# Excerpted text
Years ago, my ex-husband took me to Italy to celebrate my 40th birthday. Years ago. Before Facebook even. The point is, he took me. It would never have occurred to me to actually plan a trip for myself, purchase a plane ticket and fly away.
He handed me the tickets at my birthday party in front of friends and family gathered at the table to celebrate my big 4-0. While he made a speech thanking me for my years of service and reciting a quick highlight reel of my life, including birthing four children and winning a Vogue knitting contest, (I designed a sweater trimmed in Barbie shoes!) an annoying voice in my ear kept saying, "Girl come on. Do SOMETHING. You are halfway done."
As everyone oohed and ahhed when I opened those tickets, I smiled and nodded. "Yes, I'm excited!" "I know, I've always dreamed of going to Italy." "Yes he is the most thoughtful husband ever." In my mind I'm thinking, No way I'm going. Who would drive the Hebrew school carpool, bring the little league snacks, make sure my daughter remembers her cleats on Field Hockey day? Spending a week across the world was surely out of the question for this 40-year-old wife and mother.
Later that evening, the last wine glass washed and leftovers put away, I climbed into bed and shared my thoughts. "Ridiculous," he said. "I have made reservations for wine tastings, cooking classes and freaking bike tours. I got your parents to stay with the kids. I worked my ass off on this thing. All you have to do is get on the plane. Of course you are going," and of course, I did and yes, it was amazing.
I remember walking through the ancient streets of Rome -- at a very fast clip mind you -- as we only had one full day in that city and my ex had to try on every leather motorcycle jacket in a 10-mile radius. Apparently, I had come to Italy looking for food, wine and rekindled romance, and he had come to in search of a cool jacket that would wow the socks off of his middle-aged motorcycle club back home.
As we ran from shop to shop, I noticed a group of women leisurely strolling the streets, arms joined. They moved slowly, stopping to look in windows and take photos in front of ancient fountains and famous statues. At one point, they stopped moving altogether and collapsed into laughter, causing my ex to take my arm and steer me around them gruffly. "Idiots," he muttered.
I watched in the reflection of a shop window as they disappeared into a street side cafe behind me. Those poor women, I thought. It most be so lonely traveling without a man. I mean who needs to lounge around in adorable street side Italian cafes with frothy cappuccinos and gooey pastries when you can grab a water and some breakfast bars from the hotel sundry shop and be on your way? Poor things.

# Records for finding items

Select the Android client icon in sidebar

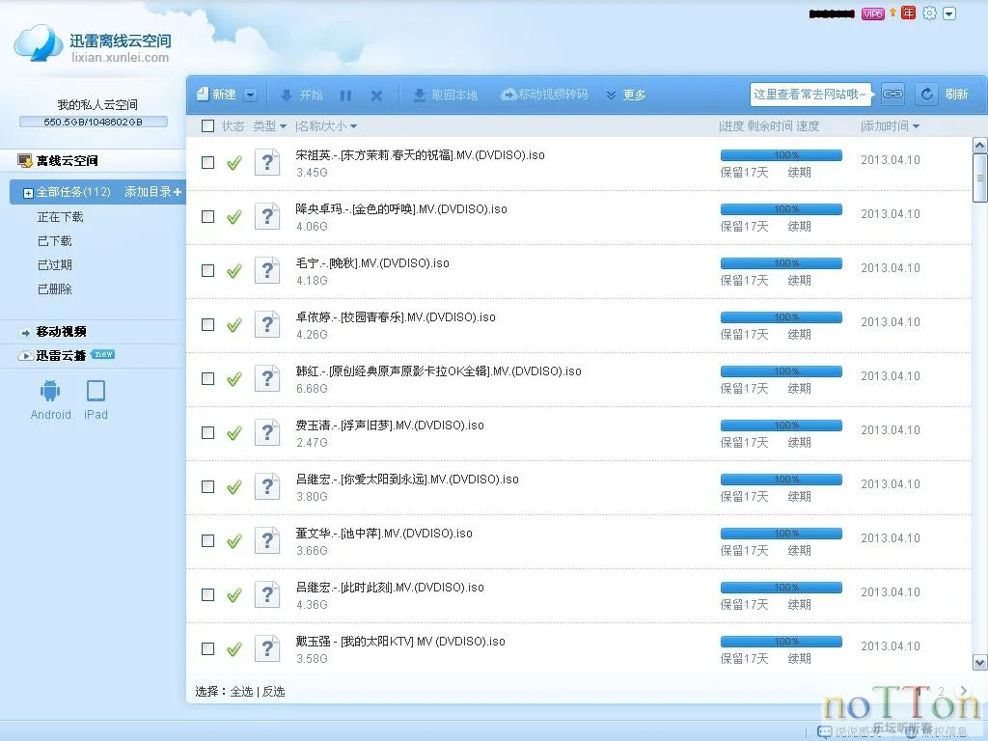[x=50, y=390]
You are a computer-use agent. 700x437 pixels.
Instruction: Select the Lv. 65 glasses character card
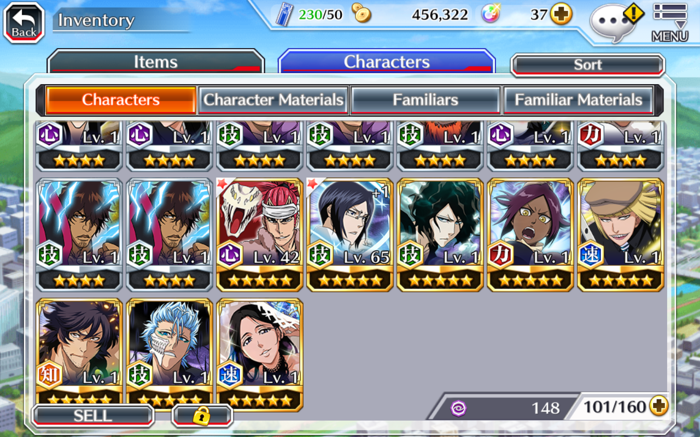[350, 234]
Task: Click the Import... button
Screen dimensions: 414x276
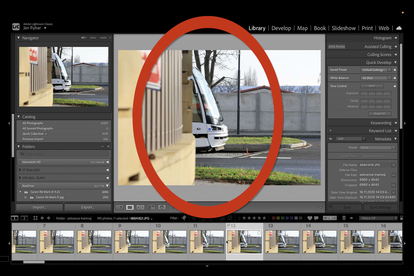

# Problem A
In the essay about the Italy trip, who did the husband arrange to stay with the kids?
# Problem B
Continue the essay about the Italy trip from where it stops.

# Written answer A
The narrator's parents.

# Written answer B
Fast-forward ten years. The Italy trip is but a memory now, as is the hideous drunk texting and stalking that took place during my divorce after I finally accepted that the new woman in my husband's life was not a passing fling but a permanent fixture, much like the Italian tile I brought home from my birthday trip and had cemented onto my kitchen wall. Sure, I regret the texting and stalking, but that tile brought me much happiness and brightened up my American kitchen for years. When I left that house, happily moving on to another life and much smaller house, I left it there. It wasn't worth knocking down a whole wall for a tile that seemed so permanently at home right where it was.
The day I broke down and filed for divorce, aside from thinking Now what? I remember thinking I will never again be able to go on a great vacation. Ten years later, I proved myself wrong.
This summer, my best friend D turned 50. She called me and said, "Come to Italy with me." I said, "What? No way. I can't. Go. Enjoy." Then my sister called and said "Let's go to Italy with D," and again I said "I can't."
"Sure you can," she declared. "You're coming."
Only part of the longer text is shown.